I tried to talk to intel chief on coup attempt night but I couldn't reach: Erdoğan

I tried to talk to intel chief on coup attempt night but I couldn't reach: Erdoğan

ANKARA
I tried to talk to intel chief on coup attempt night but I couldnt reach: Erdoğan

AP photo

Turkish President Recep Tayyip Erdoğan has said he failed to contact the intelligence chief, Hakan Fidan, on the coup attempt night, but he could not manage it, raising questions over an intel failure. 

"I called my intel chief that night but I could not reach," Erdoğan said in an interview with Reuters late on July 21. 

Erdoğan narrowly escaped an atttack on the hotel where he was staying on July 15 before the coup attempt failed.  

In his first interview since declaring a state of emergency following the abortive coup, Erdoğan said a new coup attempt was possible but would not be easy, saying "we are more vigilant". 

"It is very clear that there were significant gaps and deficiencies in our intelligence, there is no point trying to hide it or deny it. I told it to the head of national intelligence," Erdogan told Reuters in his palace in Ankara, which was targeted during the coup attempt. 

He said there was no obstacle to extending the state of emergency beyond the initial three months if necessary. 

Erdoğan said the movement of U.S.-based scholar Fethullah Gülen, who he blames for masterminding the attempt to seize power, would be treated as "another separatist terrorist organisation", drawing a parallel to the state's fight against the outlawed Kurdistan Workers' Party (PKK) militants over the past three decades. 

"We will continue the fight ... wherever they might be.
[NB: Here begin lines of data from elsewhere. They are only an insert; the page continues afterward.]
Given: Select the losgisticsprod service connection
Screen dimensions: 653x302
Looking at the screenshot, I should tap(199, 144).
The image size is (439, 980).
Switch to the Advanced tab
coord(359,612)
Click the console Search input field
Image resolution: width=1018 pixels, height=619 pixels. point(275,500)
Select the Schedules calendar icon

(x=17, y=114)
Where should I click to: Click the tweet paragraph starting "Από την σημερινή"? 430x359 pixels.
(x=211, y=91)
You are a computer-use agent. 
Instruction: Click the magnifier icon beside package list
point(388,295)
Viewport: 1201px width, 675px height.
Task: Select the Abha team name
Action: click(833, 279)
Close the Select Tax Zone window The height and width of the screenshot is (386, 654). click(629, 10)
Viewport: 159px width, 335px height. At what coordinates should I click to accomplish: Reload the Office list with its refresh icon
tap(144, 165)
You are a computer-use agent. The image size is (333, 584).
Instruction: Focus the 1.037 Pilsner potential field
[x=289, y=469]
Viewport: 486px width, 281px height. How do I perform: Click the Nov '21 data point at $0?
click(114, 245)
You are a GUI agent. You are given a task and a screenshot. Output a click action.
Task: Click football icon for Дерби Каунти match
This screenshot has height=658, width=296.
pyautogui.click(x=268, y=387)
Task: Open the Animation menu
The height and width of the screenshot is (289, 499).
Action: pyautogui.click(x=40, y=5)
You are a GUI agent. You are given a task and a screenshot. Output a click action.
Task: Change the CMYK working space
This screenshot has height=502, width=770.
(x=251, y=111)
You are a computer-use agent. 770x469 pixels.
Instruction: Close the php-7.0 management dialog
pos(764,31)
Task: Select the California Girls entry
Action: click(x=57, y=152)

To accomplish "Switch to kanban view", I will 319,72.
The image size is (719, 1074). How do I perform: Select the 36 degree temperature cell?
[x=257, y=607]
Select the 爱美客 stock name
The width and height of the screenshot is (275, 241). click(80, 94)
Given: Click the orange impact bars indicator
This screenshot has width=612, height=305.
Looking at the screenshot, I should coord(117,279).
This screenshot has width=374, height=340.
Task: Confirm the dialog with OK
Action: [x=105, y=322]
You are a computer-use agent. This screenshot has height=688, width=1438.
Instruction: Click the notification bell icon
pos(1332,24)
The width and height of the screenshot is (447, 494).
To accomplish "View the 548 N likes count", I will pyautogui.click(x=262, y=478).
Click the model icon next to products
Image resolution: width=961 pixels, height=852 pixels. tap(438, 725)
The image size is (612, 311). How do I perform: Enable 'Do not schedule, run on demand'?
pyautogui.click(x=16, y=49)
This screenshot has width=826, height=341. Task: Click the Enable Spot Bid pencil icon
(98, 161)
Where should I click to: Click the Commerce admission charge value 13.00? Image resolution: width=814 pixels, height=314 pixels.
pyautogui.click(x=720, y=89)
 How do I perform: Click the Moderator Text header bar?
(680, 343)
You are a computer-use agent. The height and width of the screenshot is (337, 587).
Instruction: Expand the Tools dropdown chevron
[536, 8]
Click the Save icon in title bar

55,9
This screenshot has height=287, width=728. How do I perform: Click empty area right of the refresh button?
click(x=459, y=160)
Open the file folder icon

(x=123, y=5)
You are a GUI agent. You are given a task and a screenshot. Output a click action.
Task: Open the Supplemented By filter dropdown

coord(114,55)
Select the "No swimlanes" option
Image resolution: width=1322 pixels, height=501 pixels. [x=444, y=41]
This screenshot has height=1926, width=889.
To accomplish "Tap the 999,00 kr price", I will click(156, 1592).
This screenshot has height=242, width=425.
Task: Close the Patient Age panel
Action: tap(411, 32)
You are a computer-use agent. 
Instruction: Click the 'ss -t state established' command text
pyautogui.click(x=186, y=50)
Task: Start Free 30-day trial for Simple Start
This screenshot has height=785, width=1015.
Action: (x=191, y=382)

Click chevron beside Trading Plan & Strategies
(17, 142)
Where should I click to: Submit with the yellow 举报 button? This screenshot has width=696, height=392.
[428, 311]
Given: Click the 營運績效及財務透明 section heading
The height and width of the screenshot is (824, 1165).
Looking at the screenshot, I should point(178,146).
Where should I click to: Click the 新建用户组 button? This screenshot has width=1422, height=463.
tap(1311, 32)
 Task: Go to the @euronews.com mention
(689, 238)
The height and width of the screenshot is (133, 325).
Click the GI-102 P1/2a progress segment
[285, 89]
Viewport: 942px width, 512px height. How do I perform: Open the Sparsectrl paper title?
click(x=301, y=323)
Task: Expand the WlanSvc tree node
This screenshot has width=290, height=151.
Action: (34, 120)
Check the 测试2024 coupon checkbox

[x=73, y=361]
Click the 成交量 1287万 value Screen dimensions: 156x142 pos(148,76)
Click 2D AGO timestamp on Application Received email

These people have infiltrated the state organisation in this country and they rebelled against the state," he said, calling the actions of the July 15 night "inhuman" and "immoral". 

He said the death toll had risen to 246 people excluding the coup plotters and that 2,185 people were wounded. Soldiers used fighters jets, military helicopters and tanks to strike institutions including parliament, the intelligence agency and Erdoğan's palace in violence in Istanbul and Ankara on July 15.